Noa paused and drew a shaky breath. She wasn’t going to run into Gabriela. Her mission was all about speed. She would find Beauty’s daughter, free her, and then leap through the nearest shadow.
A sailor stomped up the stairs toward her. Rather than running in the other direction, Noa swallowed her panic and drew her hood farther forward as she continued down the stairs. As they passed, she said gruffly, “What a night, eh?”
The sailor snorted. His face was lowered against the weather, and he barely glanced at her. “This mission can’t end soon enough. That thing’s still screeching.”
Noa snorted back and kept going, her heart a wild thing in her chest. She waited for the sailor to turn, to call for her to stop, but he didn’t.
People were good at explaining away inexplicable things, Noa had often noticed. The man wouldn’t have thought it possible for an intruder, let alone Julian Marchena’s sister, to appear out of nowhere on their ship in the middle of a storm, so he just told himself she was one of the crew. She was almost the height of a grown woman, after all, and in the darkness her hooded face was impossible to make out.
Noa found a narrow corridor at the bottom of the stairs. To the left was an open hatch with a ladder leading down into the hold. The ladder disappeared into shadow, and from the shadow rose a horrible wailing.
Noa’s hands flew instinctively to her ears. The sound was like a child’s cry mixed up with a kitten’s mewl and a snake’s hiss, baleful and uncanny. The last thing Noa wanted to do was go down into that hold.
She set her jaw and stepped onto the ladder.
“Hey!”
Noa looked up, and found herself facing another sailor who had stepped out o
f one of the rooms off the corridor. The woman’s eyes were wide as she stared at Noa, who realized belatedly that her hood had fallen back.
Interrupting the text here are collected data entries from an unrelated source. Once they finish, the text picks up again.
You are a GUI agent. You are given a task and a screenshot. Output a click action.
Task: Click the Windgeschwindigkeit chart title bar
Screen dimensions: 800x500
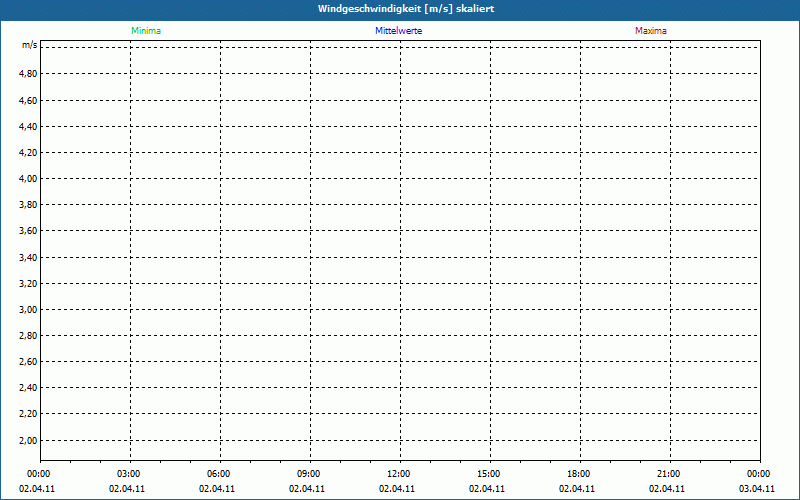tap(400, 9)
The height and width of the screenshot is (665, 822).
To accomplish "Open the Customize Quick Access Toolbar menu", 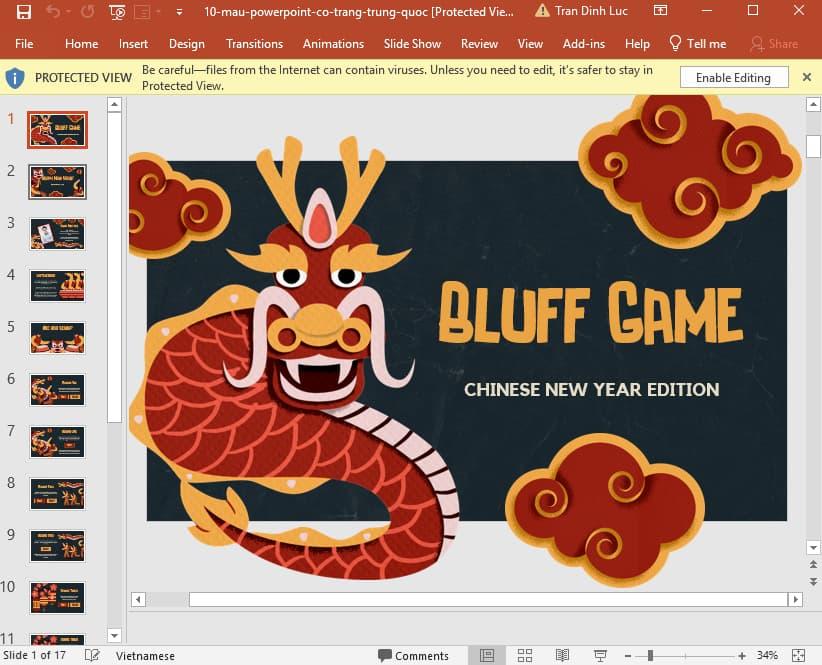I will (178, 12).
Noa scrambled down the ladder, reaching up to swing the hatch shut. The sailor thundered toward her, but Noa was quick: she fumbled for a lock, found one, and slid it into place. She heard the woman cursing as she wrenched at the handle on the other side.
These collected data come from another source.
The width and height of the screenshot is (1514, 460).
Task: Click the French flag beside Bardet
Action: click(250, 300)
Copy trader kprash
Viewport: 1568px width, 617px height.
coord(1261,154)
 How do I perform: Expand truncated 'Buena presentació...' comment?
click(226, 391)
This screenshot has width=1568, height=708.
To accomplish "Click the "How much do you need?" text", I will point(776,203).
Filled with nervous panic, Noa half fell the rest of the way down the ladder. The hold was completely dark. The wailing was horribly loud and echoing, and Noa couldn’t pinpoint where it was coming from.
She ran her shaking hands along the wall, and hit a lantern suspended from a hook. Her pulse racing, she switched it on. She knew she had only moments, possibly seconds, before the sailor told Gabriela she was there.
The light revealed a low-ceilinged space, narrow and long. And at the far end, in a dirty corner that smelled of old blubber, was Beauty’s daughter.
The serpent hissed at Noa, but the sound died in an odd sort of gasp. She was perhaps as long as Noa was tall, and several times as thick as an ordinary snake. Her head and tail were cruelly bound with metal rings that dug into her skin. Her eyes were as black as Beauty’s, but she was toothless: when she hissed, Noa saw only pink gums like a human baby’s.
Noa ran forward. The serpent was shaking—someone had wrapped her in wet towels to keep her skin moist, but most of them had fallen away.
Noa had no love for Beauty, and she suspected that her daughter would grow into a similarly terrifying monster, but she nevertheless felt a surge of fury at Gabriela for treating the infant serpent like this. It hadn’t harmed anybody. Not yet, anyway.
Noa pulled on the chains, and the serpent let out another wail. Fortunately, the chains weren’t locked with a key—they just needed to be unlatched, which the serpent wouldn’t have been able to do, lacking hands. Noa supposed that Gabriela wasn’t particularly worried about anyone on the crew trying to unchain a sea serpent, toothless or not.